Now that is UN-AUSTRALIAN!!!!


----------



## ScottyDoesntKnow (18/3/17)

I think America has done something similar, or they are trying to anyway. I love the idea of having breweries local to your area competing with each other and being able to make a fair profit. It means both the consumer and business win. I imagine the current tax has kept a huge number of great beers in brewers garages instead of out in the public where they should be.


----------



## Stouter (18/3/17)

If it's making someone money, the government wants a slice.
No doubt though that slice needs to be fair and equitable.


----------



## Stouter (18/3/17)

ScottyDoesntKnow said:


> I think America has done something similar, or they are trying to anyway. I love the idea of having breweries local to your area competing with each other and being able to make a fair profit. It means both the consumer and business win. I imagine the current tax has kept a huge number of great beers in brewers garages instead of out in the public where they should be.

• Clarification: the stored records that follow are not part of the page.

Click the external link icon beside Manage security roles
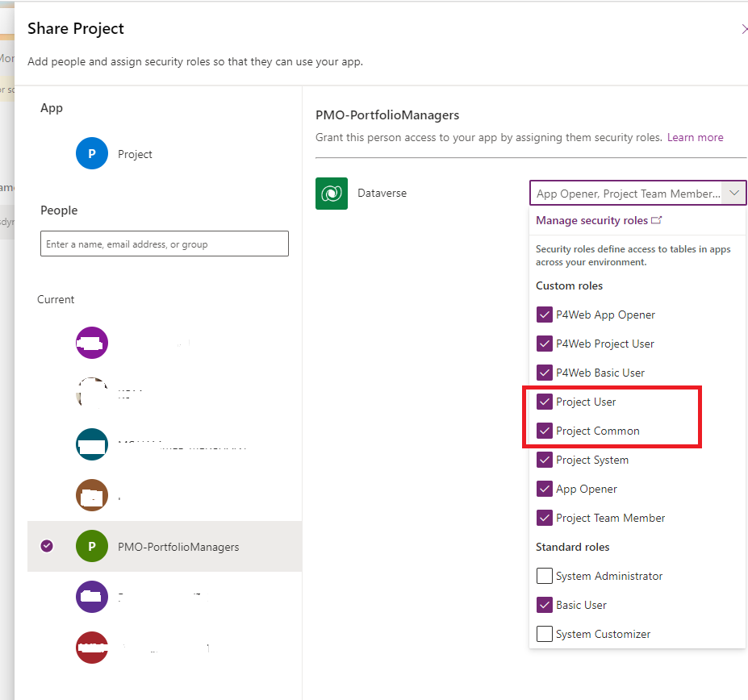 click(657, 219)
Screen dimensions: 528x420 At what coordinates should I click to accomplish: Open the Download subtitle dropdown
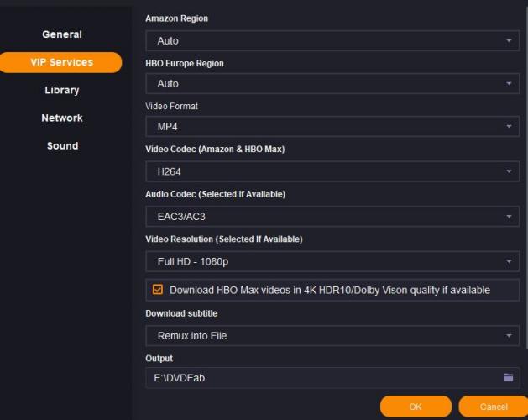(x=332, y=336)
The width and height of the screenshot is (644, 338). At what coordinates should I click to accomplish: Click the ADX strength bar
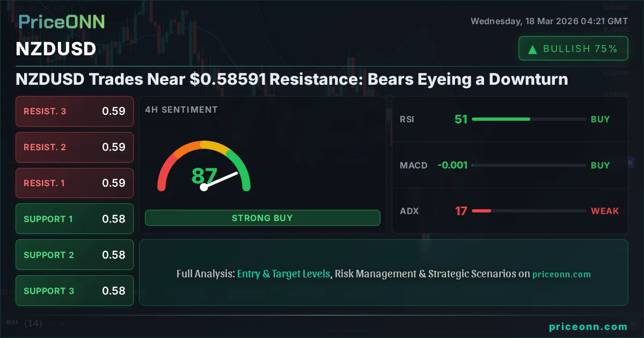pyautogui.click(x=529, y=211)
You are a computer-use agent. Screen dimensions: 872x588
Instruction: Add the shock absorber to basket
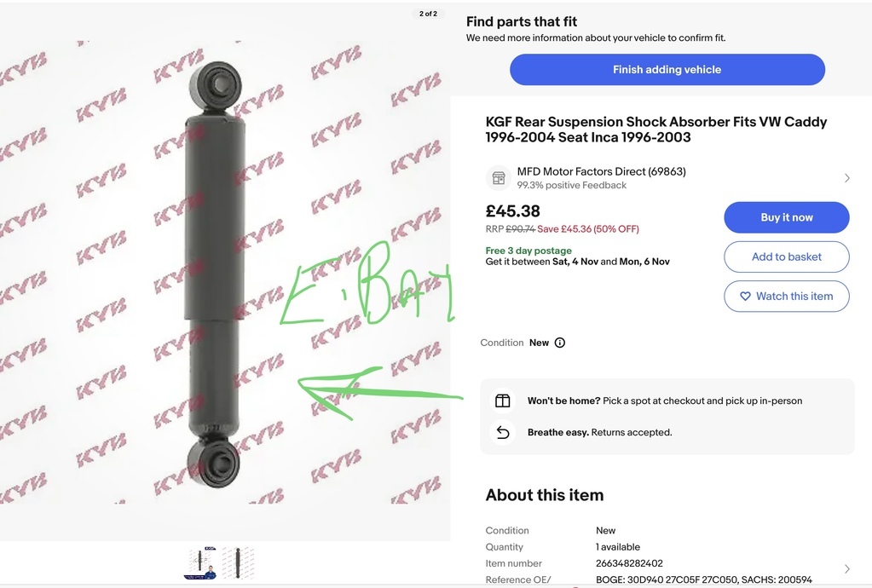pyautogui.click(x=787, y=257)
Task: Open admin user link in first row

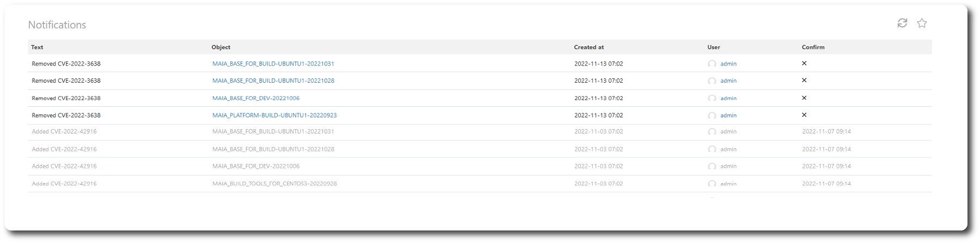Action: click(x=728, y=64)
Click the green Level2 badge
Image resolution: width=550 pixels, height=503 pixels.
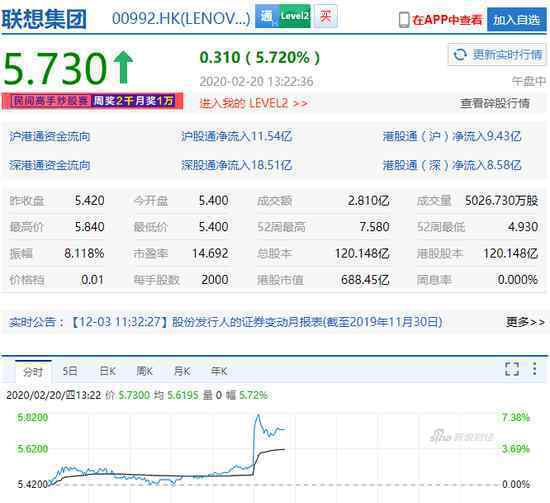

The craft brewing doco on Netflux, Craft Nation might be, that showed how the seppos changed things for the better in their local community and economies with craft brewing and tap rooms. Certainly a flow on effect and better employment opportunities than the large breweries. There was parts also regarding the taxes and restrictions where one state didn't allow tap room sales, etc. Interesting watch.


----------



## mtb (18/3/17)

Crafting A Nation. Looks like a good watch


----------



## TheWiggman (18/3/17)

I'm fine with tax as long as there is a reason for it. I get that alcohol is taxed because by and large alcohol is a huge issue in society. Drink driving, alcoholism, domestic and public violence, a drain on the health system etc. so making it less affordable theoretically reduces the impact that this will have. Without it much of those issues would be eliminated or greatly alleviated. And yes I acknowledge alcohol would likely be substituted for another substance, and there are other influences, but there is a fair reason it is taxed. How _much _it is taxed is another story...
_"The fact that we are unable to sell a 30 litre keg at the same tax rate as a 50 litre keg is ridiculous," Mr McInerney said."_ - completely agree. Is society better off because a beer tapped from a smaller keg costs more? Will it improve public health because the larger kegs are more affordable? If there's no logical reason, I can't see why a different tax rate should exist.


----------



## good4whatAlesU (18/3/17)

Hmmmm I wonder if we check the political party donations list and see how much is coming from CUB and Kirin?...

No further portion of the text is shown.